TEXTAUSZUG —
· · · · ·
Lügen sind nicht immer angenehmer, als Dinge zu hören, die uns schmerzen, aber wie sähe ein Leben nur mit Lügen aus?
Eine Welt nur mit Lügen, würde wahrscheinlich sehr schnell in sich zusammenbrechen und in viel Einsamkeit enden. Wir könnten uns niemals auf andere Personen einlassen. Eine menschliche Beziehung heißt, dass ich nicht mehr hinterfragen muss. Ich nehme die Aussage und die Emotionen des anderen so an, wie er es mir zeigt.
Das ist in einer gewinnenden Partnerschaft oder auch bei Kindern unheimlich wichtig. Kinder lieben ihre Eltern und die Eltern lieben ihre Kinder. Sie hinterfragen nicht, ob die Liebe vielleicht vorgespielt wäre. Das wäre in einer Lügenwelt glaube ich das Fatalste. Dass wir uns nicht mehr auf andere Personen verlassen und einlassen können.
Inwiefern gibt es Unterschiede bei den Geschlechtern, wie gut sie Körpersprache lesen können?
· · · · ·
AUFGABEN —
(a) Fasse den Text über Lügen in zwei Sätzen zusammen.
(b) Führe den Text über Lügen im Anschluss an seinen letzten Satz weiter.

DATENSÄTZE —
· · · · ·
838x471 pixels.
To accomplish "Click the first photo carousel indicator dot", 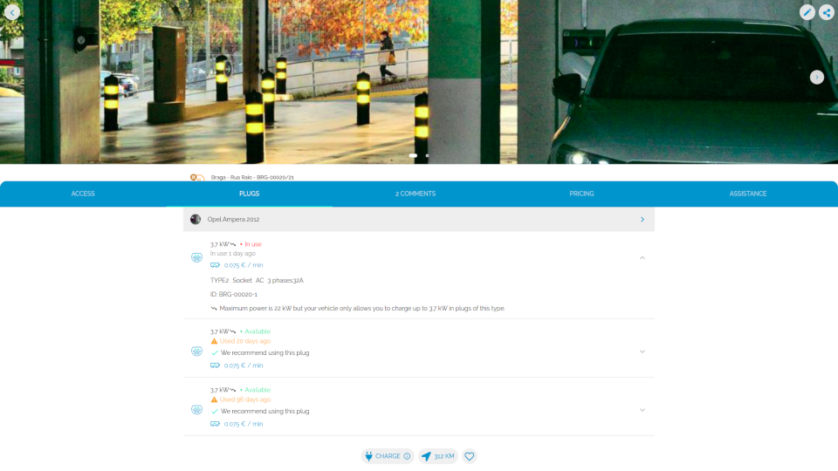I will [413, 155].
· · · · ·
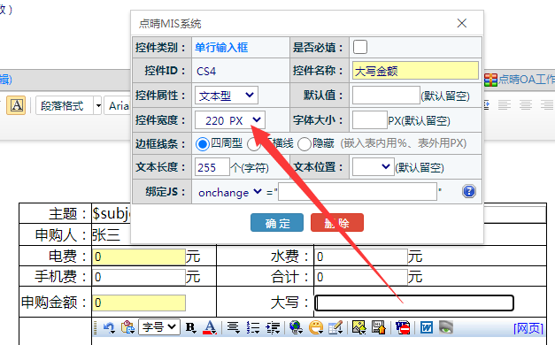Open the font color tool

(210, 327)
· · · · ·
LÖSUNGEN —
(a) Eine Welt nur mit Lügen würde wahrscheinlich schnell in sich zusammenbrechen und in viel Einsamkeit enden, weil wir uns nicht mehr auf andere Personen einlassen und verlassen könnten. Gerade in einer Partnerschaft und zwischen Eltern und Kindern ist es wichtig, die Aussagen und Emotionen des anderen so anzunehmen, wie er sie zeigt, ohne zu hinterfragen, ob die Liebe vorgespielt ist.

(b)
Tendenziell ist es so, dass es Frauen ein wenig besser können. Der Hippocampus spielt eine Rolle. Er hilft uns dabei, Gestiken und Mimiken zu lesen und sie mit Emotionen zu verknüpfen. Auch wenn das mit aller Vorsicht zu genießen ist, können das Frauen wohl im Schnitt ein wenig besser. Was nicht heißt, dass es jede einzelne Frau wahnsinnig gut und alle Männer unsensible Kreaturen sind. Aber für Frauen hat diese Wahrnehmungsgenauigkeit wohl zwei Vorteile. Bei der Aufbringung von Kindern, beim Menschen und den meisten höher entwickelten Säugetieren, ist es von Vorteil feine Signale der Körpersprache des Nachkommen wahrzunehmen. Der zweite Vorteil ist das Ausweichen von physischen Konflikten. Wer nämlich an feinen Mimiksignalen erkennt, dass es hier gleich Zoff gibt, kann dem leichter ausweichen. Als körperlich schwächeres Geschlecht ist das ein Vorteil. Wichtig ist aber, dass wir alle enorm gewinnen, wenn wir uns ein wenig damit beschäftigen.